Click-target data
..........

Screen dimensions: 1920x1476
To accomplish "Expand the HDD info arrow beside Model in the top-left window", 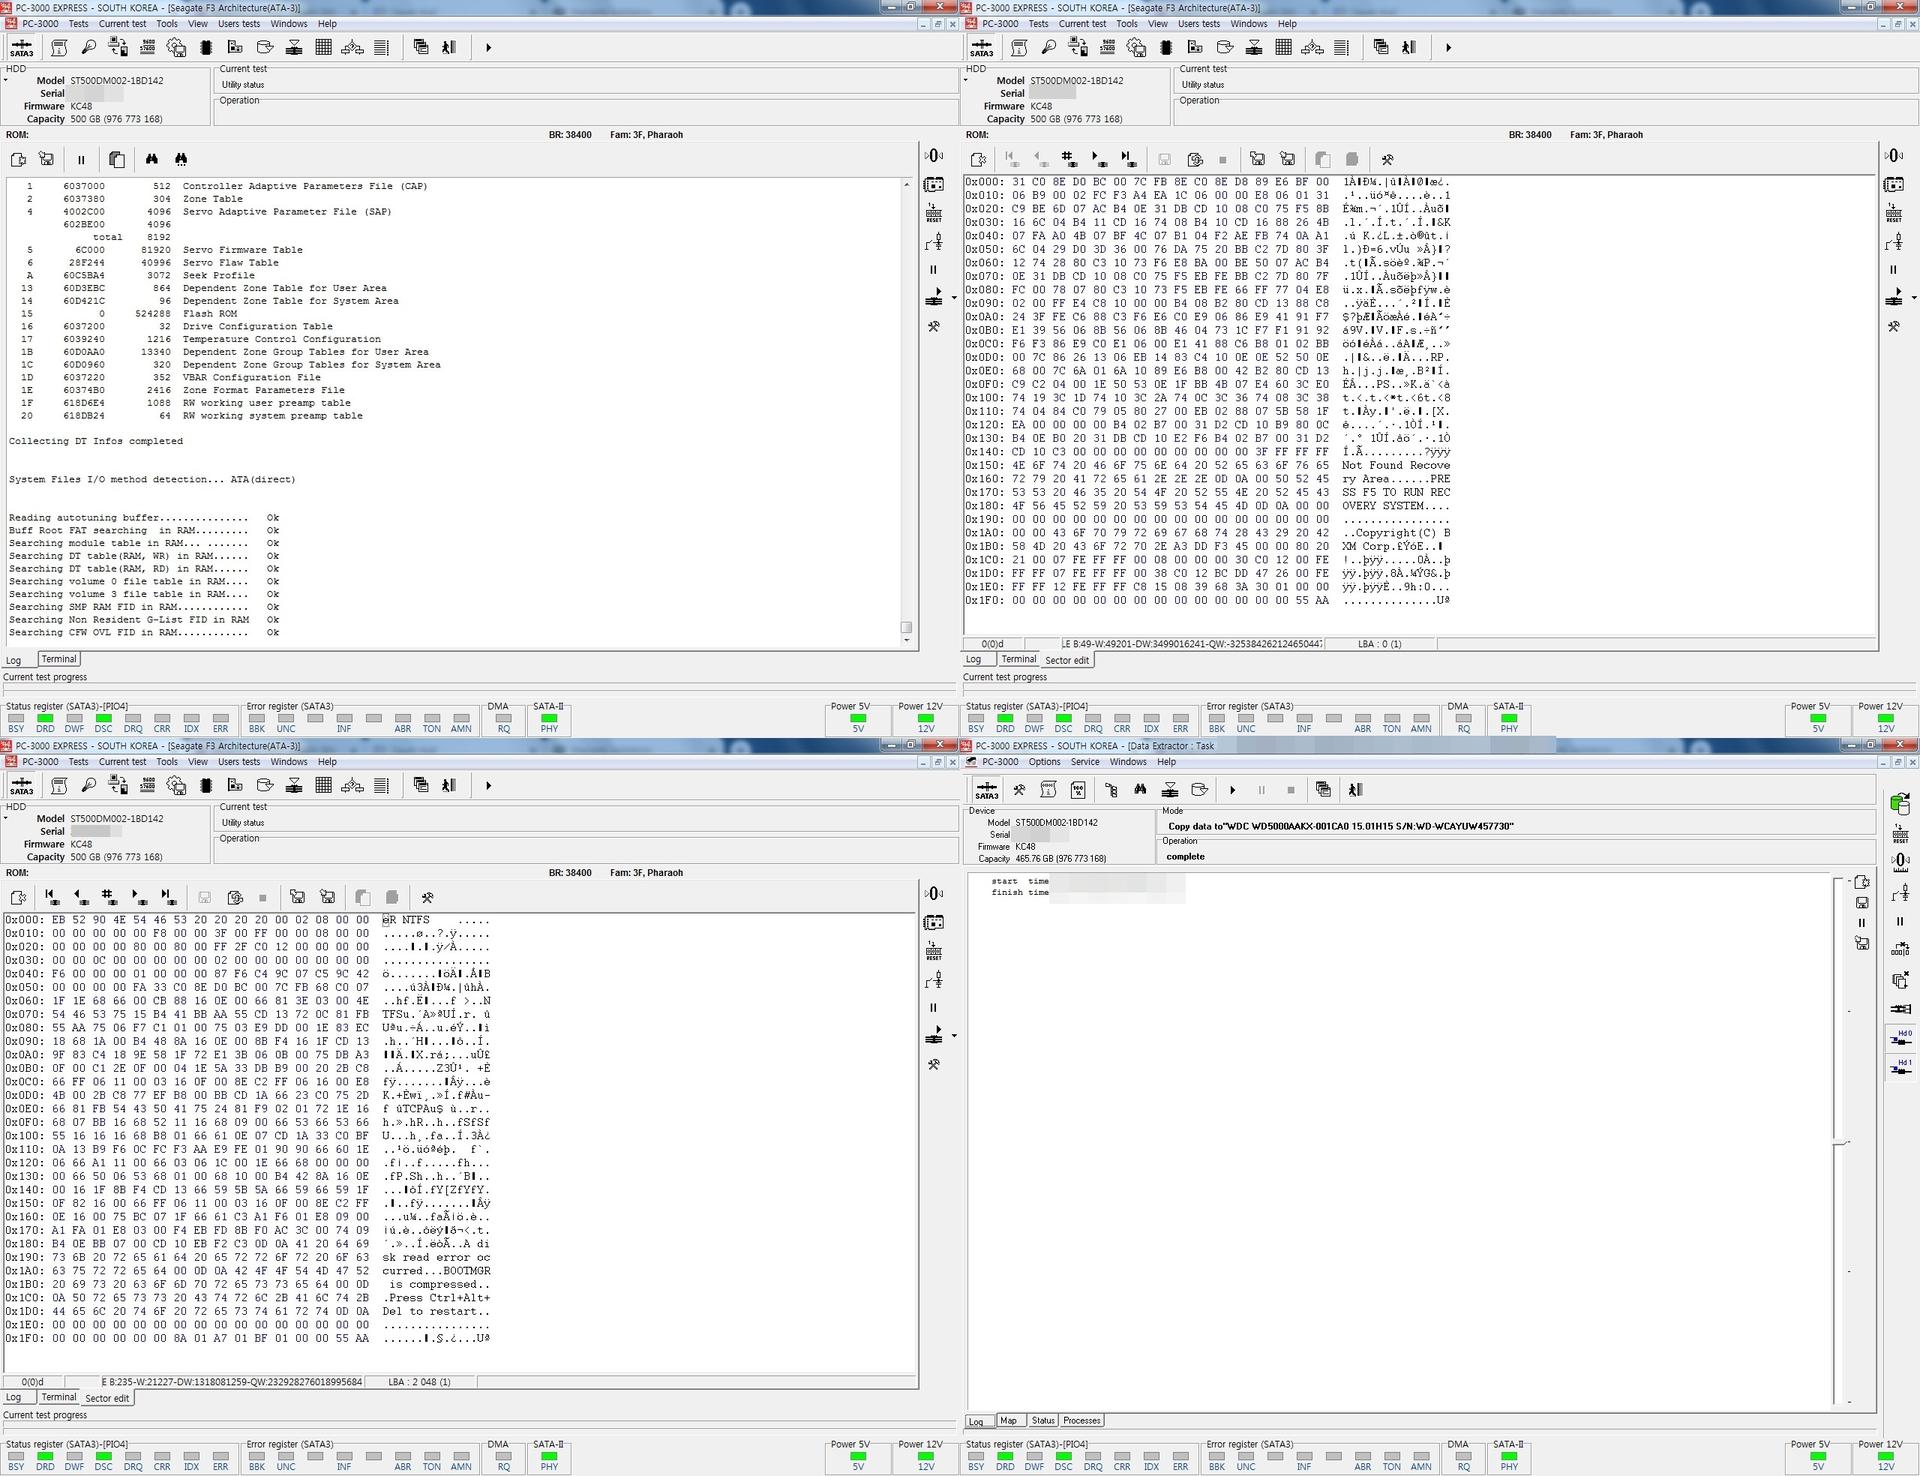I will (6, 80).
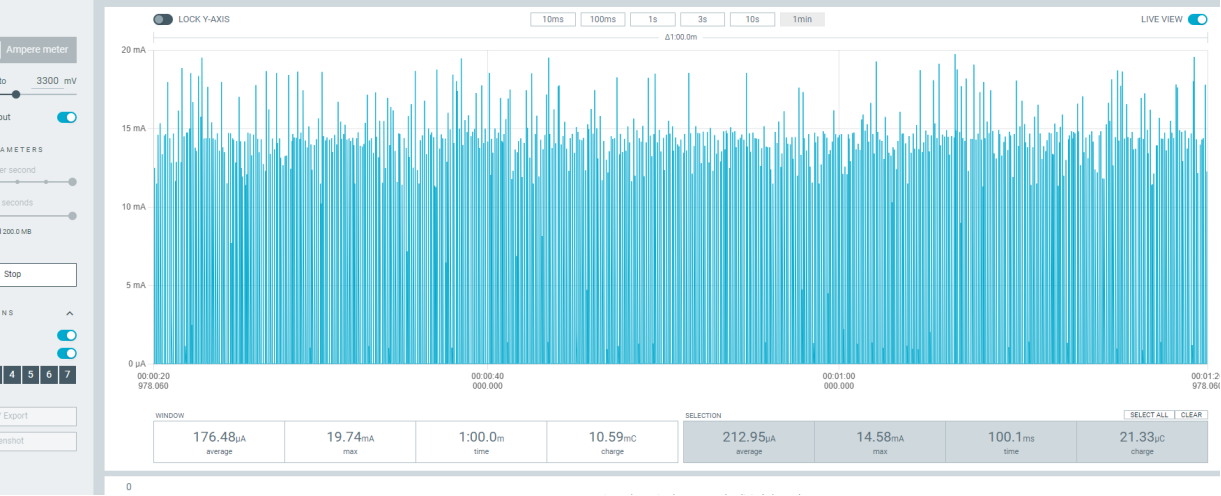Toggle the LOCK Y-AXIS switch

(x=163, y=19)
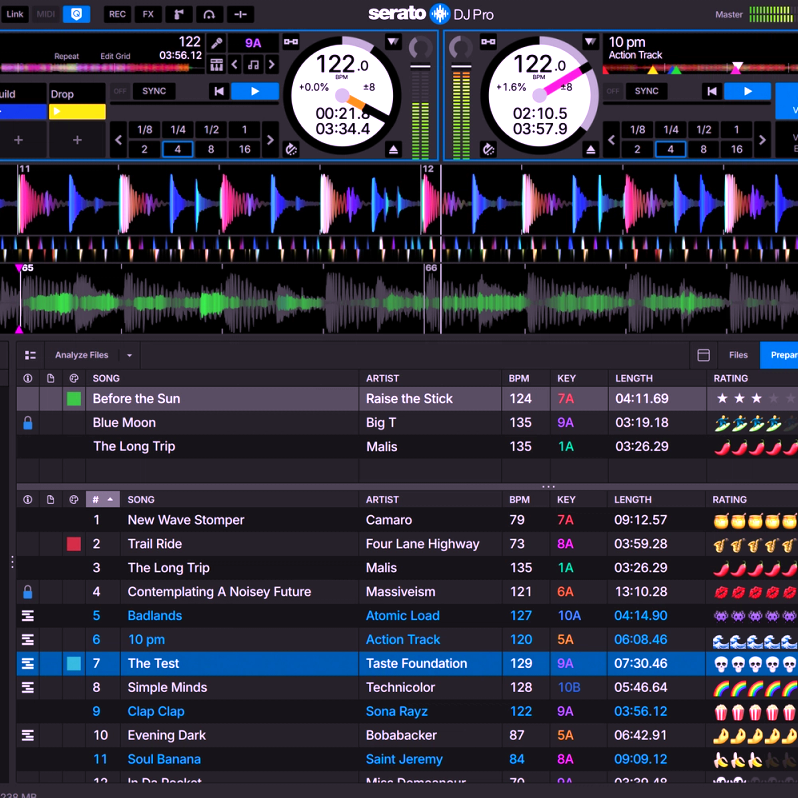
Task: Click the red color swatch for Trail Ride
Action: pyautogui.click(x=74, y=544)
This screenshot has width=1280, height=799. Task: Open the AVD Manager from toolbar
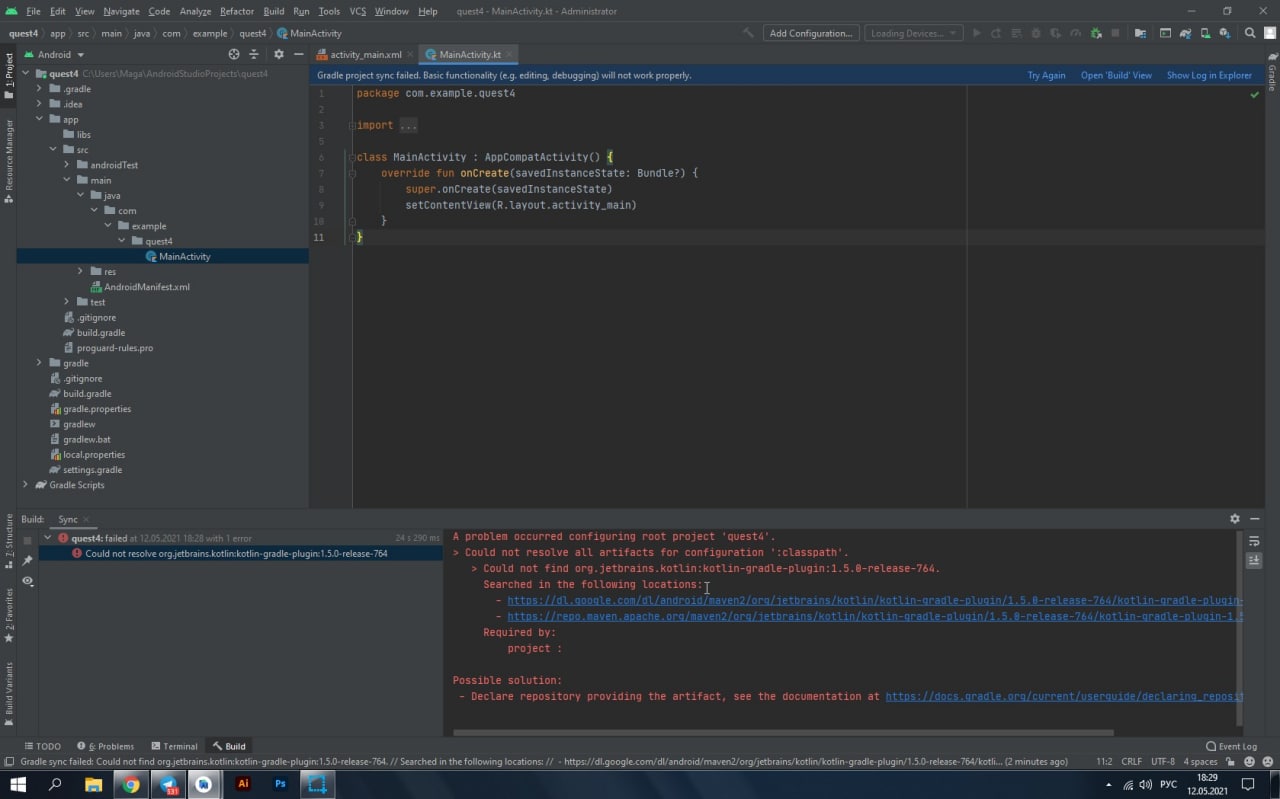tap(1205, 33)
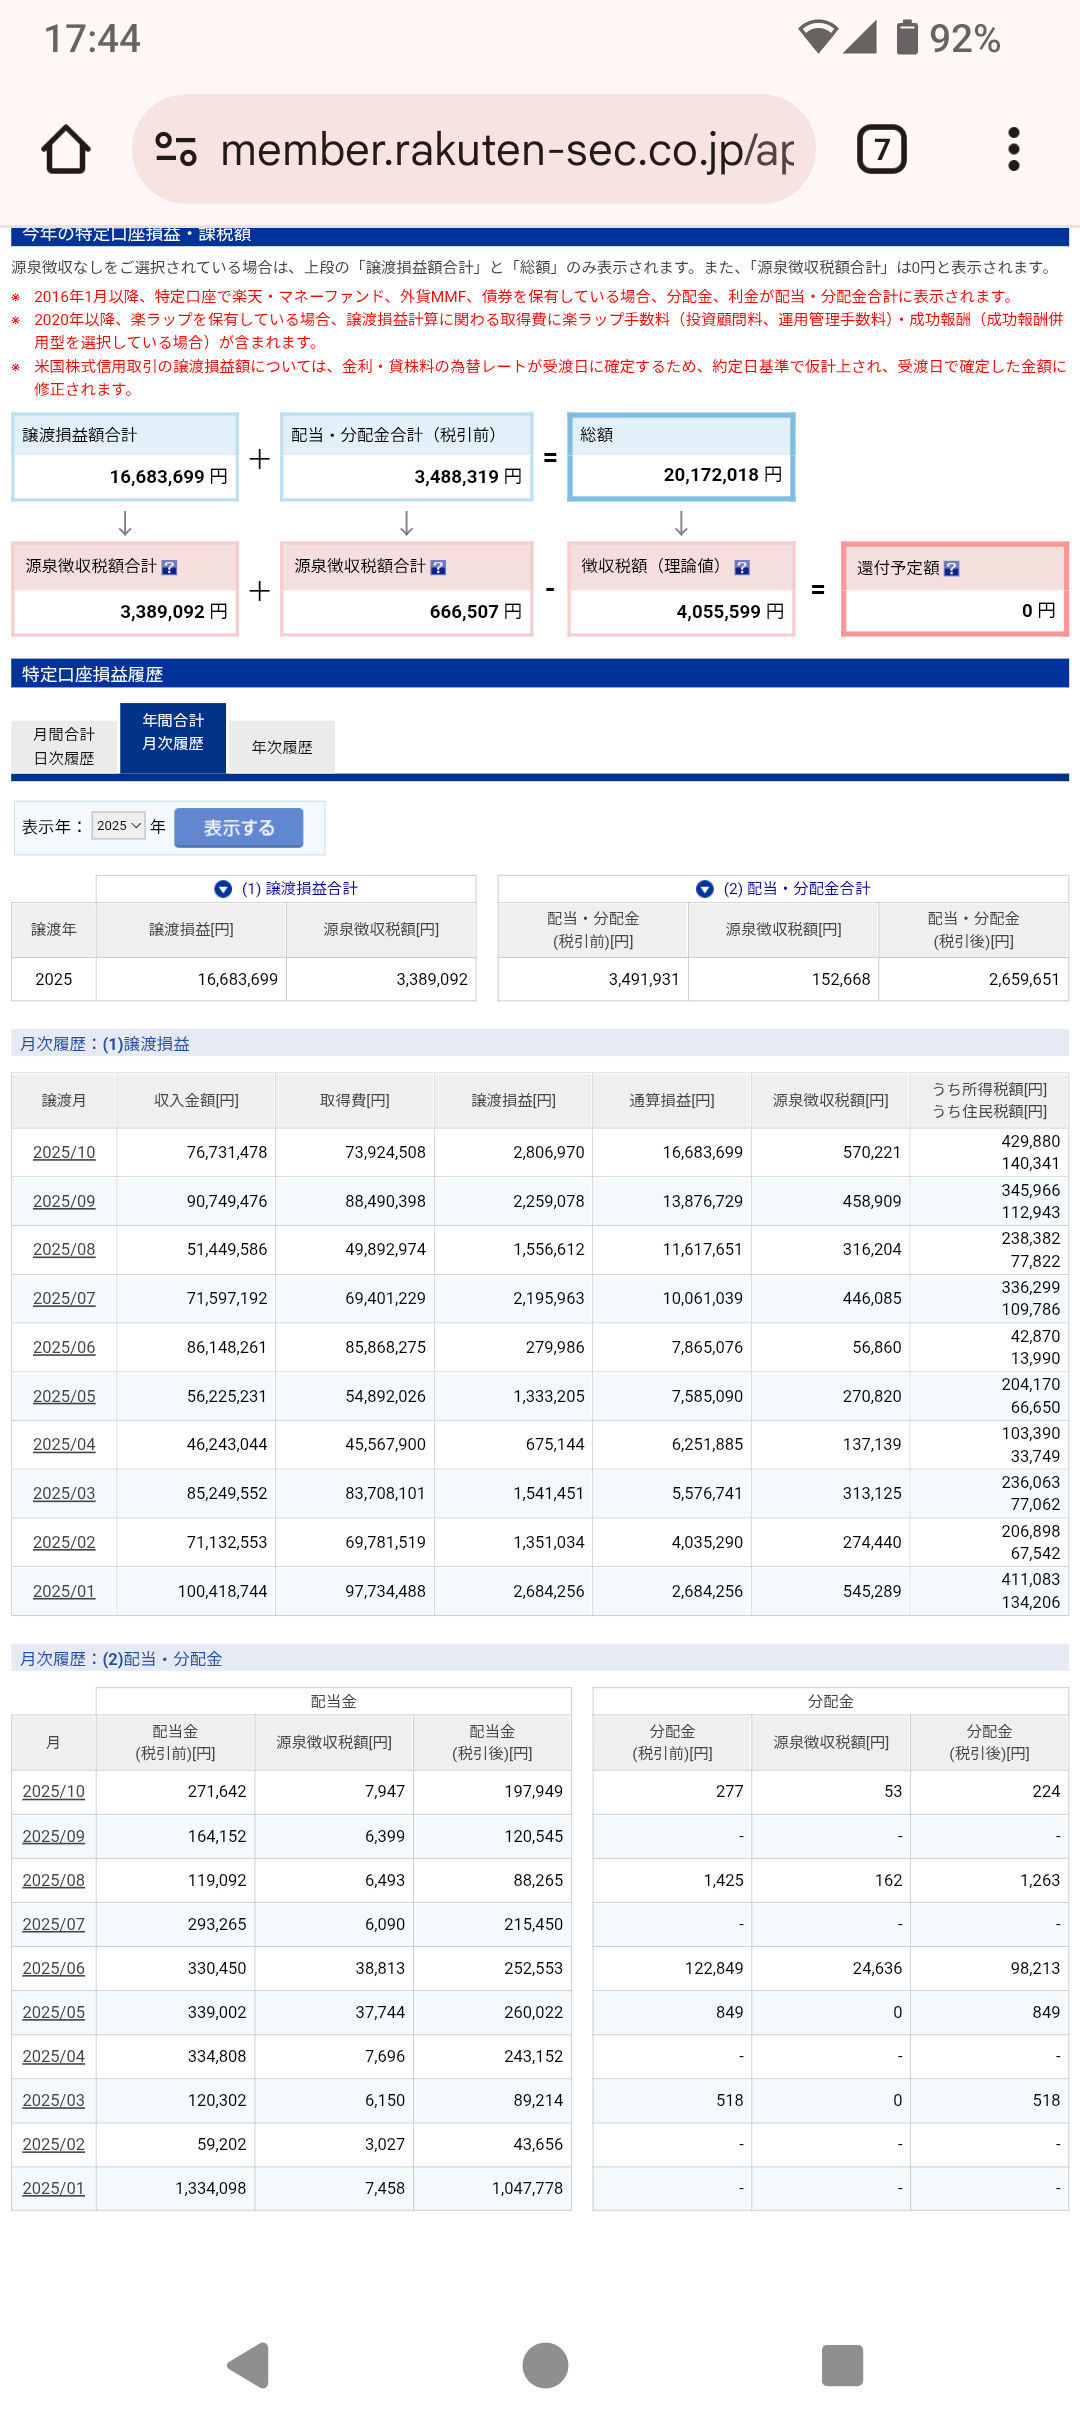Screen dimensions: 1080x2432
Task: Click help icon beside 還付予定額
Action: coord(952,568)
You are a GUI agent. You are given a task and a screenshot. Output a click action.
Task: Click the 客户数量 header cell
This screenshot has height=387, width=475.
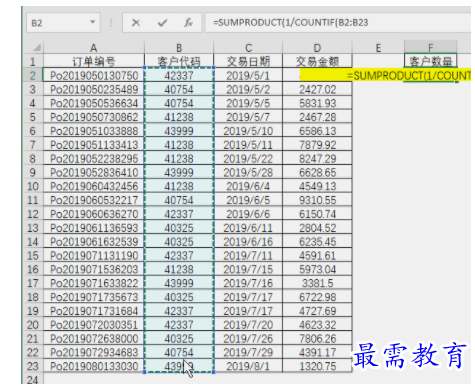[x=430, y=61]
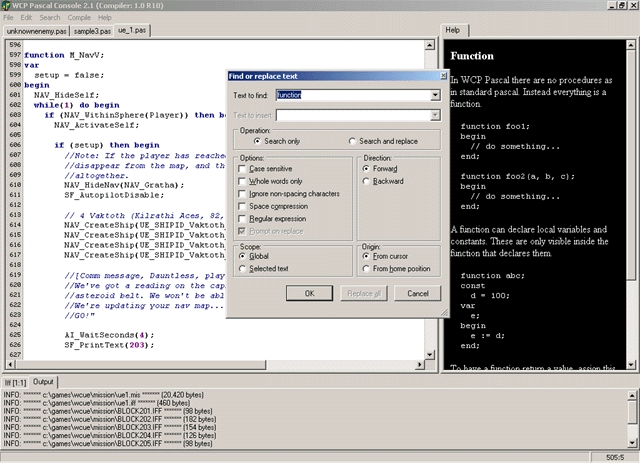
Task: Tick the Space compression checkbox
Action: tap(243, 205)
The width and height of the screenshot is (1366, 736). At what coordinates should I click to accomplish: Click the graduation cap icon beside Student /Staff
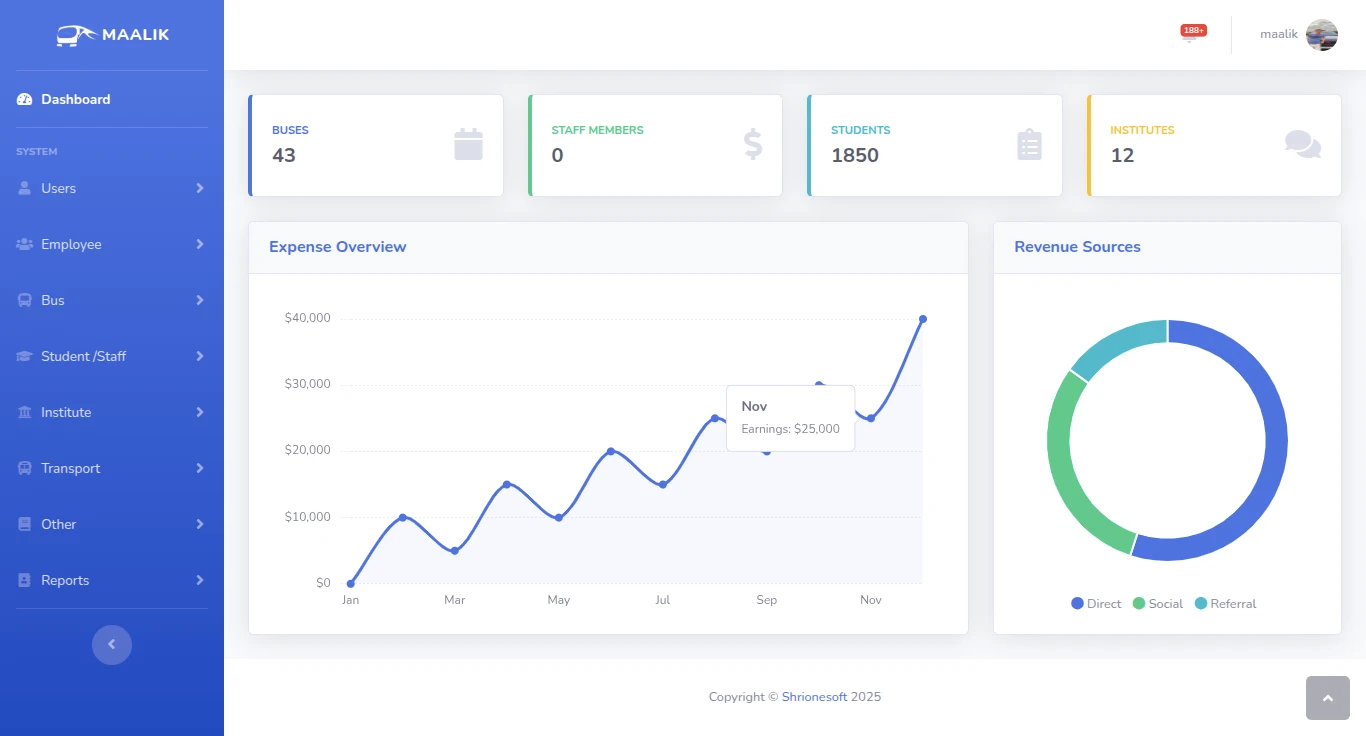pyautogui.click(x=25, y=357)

..........

--- TASK TO COMPLETE ---
Starting at the line containing "The width and" and ending at the last of the entries above, write those lines out again, requests included, with every coordinate in the answers multiplied by 0.7 and rounded to a whole number, halves rounded up. Give only those lines, and leave the pictures out.

--- RESULT OF THIS EXERCISE ---
The width and height of the screenshot is (1366, 736). At what coordinates should I click to accomplish: Click the graduation cap icon beside Student /Staff
pyautogui.click(x=18, y=250)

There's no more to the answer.